Culbertson relies exclusively upon the Supreme Court's decision in Wooden to support his petition. In Wooden the defendant had broken into a storage building and, once inside, burgled ten storage units - one right after another, and all on the same day - by destroying the drywall which separated them. 142 S.Ct. at 1067. Although charged and convicted of ten counts of burglary in state court, the Supreme Court held that this amounted to a single “occasion” of criminal conduct for purposes of the ACCA. In doing so, the Court held that the Sixth Circuit's narrow focus on the time of commission constituted a myopic interpretation of the statutory text, and indicated that the “separate occasions” inquiry is a multi-factored one. Id. at 1071. Thus “a range of circumstances may be relevant to identifying episodes of criminal activity, ” including proximity of time and place; similarity of crime, motive, and means of execution; and whether the offenses were intertwined with one another, involved “a continuous stream of closely related criminal acts, ” or were punctuated by intervening events. Still, the Supreme Court noted that some cases are easy. See Id. (noting with approval that “Courts, for instance, have nearly always treated offenses as occurring on separate occasions if a person committed them a day or more apart, or at a ‘significant distance.'”).

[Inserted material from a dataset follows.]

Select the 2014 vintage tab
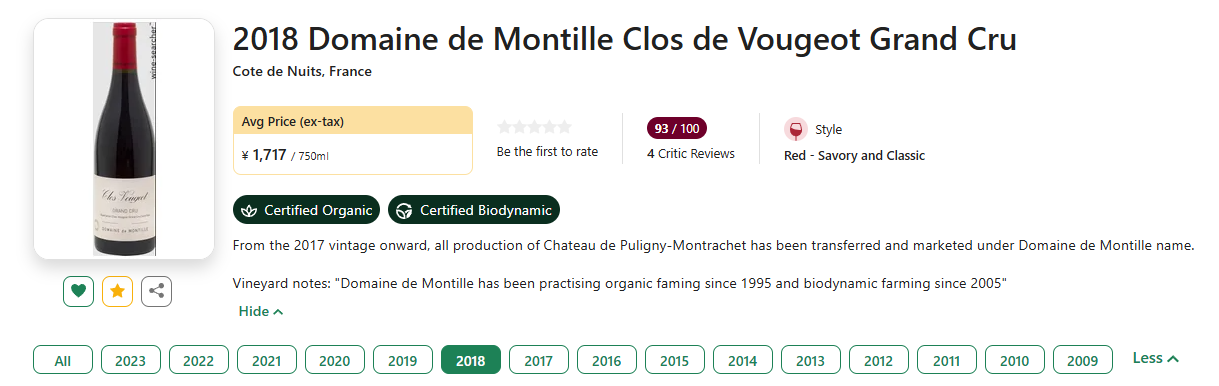Viewport: 1219px width, 386px height. [x=743, y=360]
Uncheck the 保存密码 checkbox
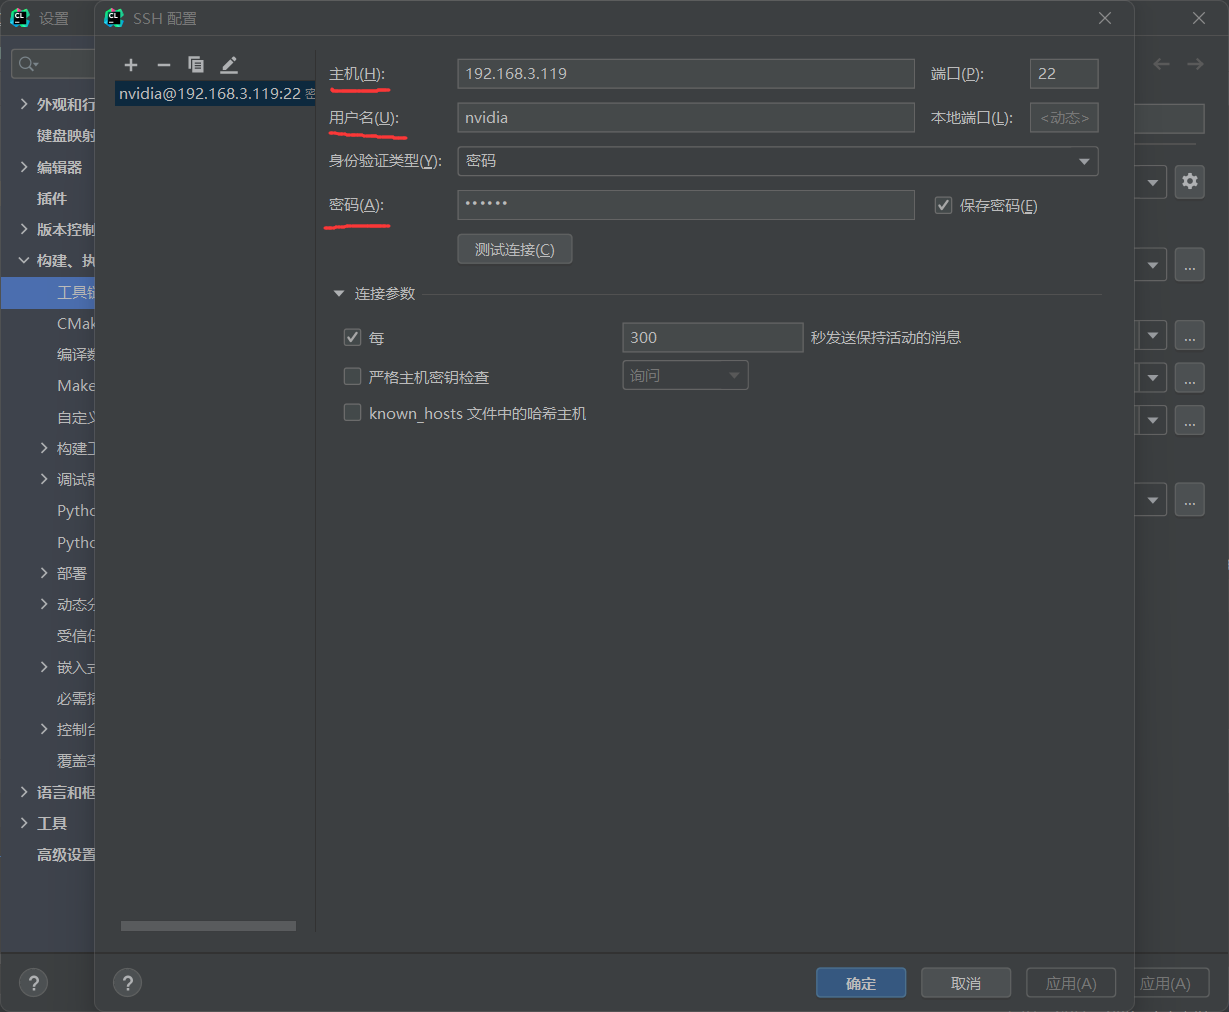The image size is (1229, 1012). [943, 205]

Culbertson's petition must be dismissed for lack of jurisdiction because his claims are not cognizable in a § 2241 proceeding. A motion filed under 28 U.S.C. § 2255 in the sentencing court is “the primary means for a federal prisoner to challenge his conviction or sentence - those things that were ordered in the sentencing court.” Taylor v. Owens, 990 F.3d 493, 495 (6th Cir. 2021). Section 2255(e) provides a narrow exception to this rule, permitting a prisoner to file a § 2241 petition to challenge his conviction or sentence only if the remedy provided by § 2255 is structurally “inadequate or ineffective” to seek relief. Id. at 496. A prisoner can only invoke the exception if he can point to a new decision of the United States Supreme Court which establishes, as a matter of statutory interpretation, either that his federal conviction is invalid because his conduct did not violate the statute, Wooten v. Cauley, 677 F.3d 303, 307-08 (6th Cir. 2012), or that his federal sentence is excessive because one or more of his prior convictions could not be properly used to enhance it, Hill v. Masters, 836 F.3d 591, 595, 599-600 (6th Cir. 2016). The prisoner must rely upon a Supreme Court decision; a decision from a lower court or a federal court of appeals will not suffice. Hueso v. Barnhart, 948 F.3d 324, 334-35 (6th Cir.), cert. denied, 141 S.Ct. 872 (2020). The Supreme Court decision relied upon must be retroactively applicable to cases on collateral review. Hill, 836 F.3d at 595. If the prisoner's § 2241 petition fails to satisfy any applicable criteria, the habeas court lacks jurisdiction to entertain it. Taylor, 990 F.3d at 499.

Culbertson's claim fails to satisfy two requirements. First, with respect to a sentencing challenge, the habeas claim must establish error sufficiently grave to be deemed “a complete miscarriage of justice.” To do so, the challenged sentence must exceed the maximum permitted by law, whether by statute, McCormick v. Butler, 977 F.3d 521, 528-29 (6th Cir. 2020), or under the mandatory Sentencing Guidelines prior to the Supreme Court's decision in United States v. Booker, 543 U.S. 220 (2005), Hill, 836 F.3d at 599; Snider v. United States, 908 F.3d 183, 192 n.5 (6th Cir. 2018). Here, Culbertson was sentenced in 2008, several years after Booker rendered the Sentencing Guidelines advisory rather than mandatory. His claim thus does not satisfy an essential criterion for cognizability under Hill. Hueso, 948 F.3d at 332 (noting that a within-guidelines sentence imposed under the post-Booker advisory guidelines regime is not susceptible to collateral attack under § 2241) (citing Bullard v. United States, 937 F.3d 654, 658-61 (6th Cir. 2019)); Contreras v. Ormond, No. 6: 17-CV-329-GFVT (E.D. Ky.), aff'd, No. 18-5020 at p. 2-3 (6th Cir. Sept. 10, 2018) (petitioner did not fall within the narrow exception recognized by Hill because he was sentenced under the advisory sentencing guidelines post-Booker in 2009); Anderson v. Ormond, No. 6: 18-CV-254-CHB, 2018 WL 6594539, at *3-4 (E.D. Ky. Dec. 14, 2018).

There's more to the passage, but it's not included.